La communauté de fans des Désastreuses Aventures, à tout le moins, appartient résolumment à cette seconde catégorie. De  l'autre côté de la Manche et de l'Atlantique, la fondation du fandom correspond précisément à la sortie en librairie de  l'Autobiographie non-Autorisée, publiée entre celles des Tomes VIII et IX respectivement (Tomes XI et XII pour nous). Snicket  venait de donner à son univers un domaine d'extension insoupçonnable, qui nourrissait les interrogations plus folles. Le fait  qu'il s'agisse d'un hors-série non prévu était caractéristique de l'impression qui ressort des tomes de l'époque : une série  qui bascule d'un genre à un autre, qui casse ses propres codes, qui annonce quelque chose de plus grand et plus terrible que  tout ce que l'on aVait pu imaginer. A partir de là ont germé deux-trois sites consacrés aux théories d'amateurs et  spécialistes de la série (la Michael Cuellar FAQ, The Lemony Site, etc) et plusieurs forums de discussion anglophones ont  suivi (principalement le feu The Quiet World et le 667 Dark Avenue, qui a néanmoins changé d'adresse depuis l'agonie de  Geocities). On dira ce que l'on voudra quant à la pertinence réelle de la mythologie VDC, mais c'est bien elle qui a  transformé cette série de livres en phénomène international.

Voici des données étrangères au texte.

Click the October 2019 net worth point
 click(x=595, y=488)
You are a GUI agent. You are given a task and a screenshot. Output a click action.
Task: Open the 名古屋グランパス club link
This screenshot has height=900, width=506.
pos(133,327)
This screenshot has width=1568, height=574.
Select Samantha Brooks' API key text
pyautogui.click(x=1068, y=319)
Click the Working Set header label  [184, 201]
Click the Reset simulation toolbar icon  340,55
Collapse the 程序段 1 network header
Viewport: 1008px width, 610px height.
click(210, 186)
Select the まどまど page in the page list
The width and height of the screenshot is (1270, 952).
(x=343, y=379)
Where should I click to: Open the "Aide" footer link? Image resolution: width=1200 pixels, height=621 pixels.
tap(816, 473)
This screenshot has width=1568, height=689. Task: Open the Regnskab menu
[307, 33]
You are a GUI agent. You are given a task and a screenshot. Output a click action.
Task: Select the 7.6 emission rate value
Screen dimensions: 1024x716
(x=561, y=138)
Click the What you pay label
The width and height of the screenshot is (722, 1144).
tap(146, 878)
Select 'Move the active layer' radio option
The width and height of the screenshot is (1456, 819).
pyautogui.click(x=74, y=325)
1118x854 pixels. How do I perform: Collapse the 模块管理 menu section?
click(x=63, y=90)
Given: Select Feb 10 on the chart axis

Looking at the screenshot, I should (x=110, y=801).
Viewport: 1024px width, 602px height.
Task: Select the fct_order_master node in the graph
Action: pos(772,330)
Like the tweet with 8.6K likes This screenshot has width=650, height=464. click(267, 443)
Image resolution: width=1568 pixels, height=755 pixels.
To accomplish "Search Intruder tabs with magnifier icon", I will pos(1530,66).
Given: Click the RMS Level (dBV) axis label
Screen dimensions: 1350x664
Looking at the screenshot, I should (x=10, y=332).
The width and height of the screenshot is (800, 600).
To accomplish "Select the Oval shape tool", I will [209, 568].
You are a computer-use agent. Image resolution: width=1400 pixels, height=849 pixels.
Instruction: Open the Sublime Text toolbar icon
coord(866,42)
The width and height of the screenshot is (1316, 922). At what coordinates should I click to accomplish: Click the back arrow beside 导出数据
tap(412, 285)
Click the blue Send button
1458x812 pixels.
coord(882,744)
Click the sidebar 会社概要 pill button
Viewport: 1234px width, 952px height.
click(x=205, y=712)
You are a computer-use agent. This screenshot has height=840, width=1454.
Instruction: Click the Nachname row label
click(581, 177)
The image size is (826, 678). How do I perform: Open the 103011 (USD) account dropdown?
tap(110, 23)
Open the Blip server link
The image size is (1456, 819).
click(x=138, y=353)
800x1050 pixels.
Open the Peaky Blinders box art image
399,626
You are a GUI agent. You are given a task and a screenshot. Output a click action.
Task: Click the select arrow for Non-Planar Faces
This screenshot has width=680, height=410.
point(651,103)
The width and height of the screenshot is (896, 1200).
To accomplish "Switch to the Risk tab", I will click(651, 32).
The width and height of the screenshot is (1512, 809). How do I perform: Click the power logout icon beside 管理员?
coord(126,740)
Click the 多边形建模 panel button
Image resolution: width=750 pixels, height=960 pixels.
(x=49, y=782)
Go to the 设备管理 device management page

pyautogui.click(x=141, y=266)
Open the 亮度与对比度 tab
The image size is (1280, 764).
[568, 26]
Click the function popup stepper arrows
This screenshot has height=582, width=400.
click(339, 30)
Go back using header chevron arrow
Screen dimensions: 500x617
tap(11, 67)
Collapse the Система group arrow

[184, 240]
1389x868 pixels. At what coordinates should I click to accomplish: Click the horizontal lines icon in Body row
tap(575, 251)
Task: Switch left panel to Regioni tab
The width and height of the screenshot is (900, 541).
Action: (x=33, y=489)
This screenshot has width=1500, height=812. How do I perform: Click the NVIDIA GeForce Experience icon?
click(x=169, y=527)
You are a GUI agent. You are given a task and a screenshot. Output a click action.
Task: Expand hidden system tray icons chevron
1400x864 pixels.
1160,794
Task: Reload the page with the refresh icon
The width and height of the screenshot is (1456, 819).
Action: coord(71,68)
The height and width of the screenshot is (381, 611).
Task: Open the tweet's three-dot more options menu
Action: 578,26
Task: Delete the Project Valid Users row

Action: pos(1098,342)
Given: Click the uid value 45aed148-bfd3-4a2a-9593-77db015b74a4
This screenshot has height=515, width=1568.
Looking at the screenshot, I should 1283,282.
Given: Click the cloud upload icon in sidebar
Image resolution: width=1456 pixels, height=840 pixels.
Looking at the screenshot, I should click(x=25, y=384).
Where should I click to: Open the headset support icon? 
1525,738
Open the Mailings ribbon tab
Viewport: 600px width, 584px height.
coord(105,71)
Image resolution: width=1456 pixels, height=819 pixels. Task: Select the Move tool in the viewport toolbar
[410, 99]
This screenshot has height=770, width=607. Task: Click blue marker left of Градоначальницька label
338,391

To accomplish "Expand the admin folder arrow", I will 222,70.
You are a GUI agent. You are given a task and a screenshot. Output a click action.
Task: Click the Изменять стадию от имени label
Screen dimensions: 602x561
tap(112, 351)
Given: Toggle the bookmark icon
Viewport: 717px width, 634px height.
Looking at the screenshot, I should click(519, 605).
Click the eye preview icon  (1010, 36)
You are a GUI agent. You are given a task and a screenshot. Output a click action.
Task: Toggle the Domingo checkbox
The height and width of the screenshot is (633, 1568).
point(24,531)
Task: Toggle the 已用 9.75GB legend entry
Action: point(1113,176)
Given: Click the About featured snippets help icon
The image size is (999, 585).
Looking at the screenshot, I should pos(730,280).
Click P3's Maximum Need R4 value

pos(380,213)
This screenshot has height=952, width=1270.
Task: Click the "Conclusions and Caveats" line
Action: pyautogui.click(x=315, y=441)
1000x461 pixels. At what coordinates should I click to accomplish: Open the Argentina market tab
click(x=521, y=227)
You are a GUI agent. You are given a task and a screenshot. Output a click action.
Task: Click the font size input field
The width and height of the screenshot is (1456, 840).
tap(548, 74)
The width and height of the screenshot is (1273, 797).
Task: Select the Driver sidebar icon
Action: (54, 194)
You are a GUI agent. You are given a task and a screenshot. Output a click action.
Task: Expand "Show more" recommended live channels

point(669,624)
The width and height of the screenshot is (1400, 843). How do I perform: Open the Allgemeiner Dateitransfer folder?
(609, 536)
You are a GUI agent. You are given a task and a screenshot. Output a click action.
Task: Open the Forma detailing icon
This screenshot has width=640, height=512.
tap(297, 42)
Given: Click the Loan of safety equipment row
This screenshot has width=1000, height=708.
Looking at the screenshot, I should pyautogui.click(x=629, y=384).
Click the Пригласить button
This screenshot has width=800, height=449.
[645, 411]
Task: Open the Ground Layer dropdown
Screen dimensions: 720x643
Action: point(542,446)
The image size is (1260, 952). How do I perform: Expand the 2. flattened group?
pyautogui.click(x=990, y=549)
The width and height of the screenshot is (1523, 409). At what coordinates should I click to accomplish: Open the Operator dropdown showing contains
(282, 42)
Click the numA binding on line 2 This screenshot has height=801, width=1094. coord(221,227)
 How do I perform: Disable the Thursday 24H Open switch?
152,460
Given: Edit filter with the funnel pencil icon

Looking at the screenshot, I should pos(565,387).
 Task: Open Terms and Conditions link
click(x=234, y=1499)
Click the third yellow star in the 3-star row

Pour ce qui est des sites francophones, le phénomène est exactement le même : c'est véritablement l'obsession des théories et  des conspirations sur l'intrigue VDC qui a soudé les fans. Pour autant, l'Autobiographie n'étant sortie que beaucoup plus  tard, la fondation de cette partie du fandom a logiquement une autre origine. A la réflexion, elle ne pouvait nécessairement  avoir que celle-là.

Nous parlons bien entendu ici de la conclusion impromptue et terrifiante du neuvième tome de la série, qu'on cite  généralement comme le meilleur rebondissement tous tomes confondus. Les lecteurs français, pris d'un suspense insoutenable  quant au sort des trois orphelins et déjà fort tracassés par les nombreux mystères disséminés dans les neuf tomes précédents,  furent soumis à une attente proprement insupportable. Les tomes s'épaississant, les délais de traduction s'étaient allongés  et Nathan envisageait désormais des parutions annuelles, calquées sur le modèle américain afin de fidéliser son public.  Attendre la parution française du Tome X se révélaparticulièrement dur pour les fans, ce fut d'ailleurs le premier tome  français à comporter un court extrait du tome suivant en guise d'amuse-gueule. Pour lutter contre cette crise de manque, deux  solutions s'offraient : se jeter sur les versions anglaises déjà parues ou bien se regrouper entre drogués pour échanger. En  définitive, les deux méthodes furent régulièrement combinées... A l'époque, la possession d'un chapitre du Tome X traduit  illégalement donnait lieu à de véritables foires d'empoigne. Il y a véritablement eu une explosion de sociabilité sur ce  court laps de temps ; d'un seul coup, les lecteurs français sortaient de l'ombre. Rétrospectivement, le fandom s'est organisé  (et déchiré !) avec une rapidité et une richesse impressionnantes en si peu de temps. Comparativement, l'attente du dernier  tome a été beaucoup plus calme, alors qu'il était bien plus médiatique !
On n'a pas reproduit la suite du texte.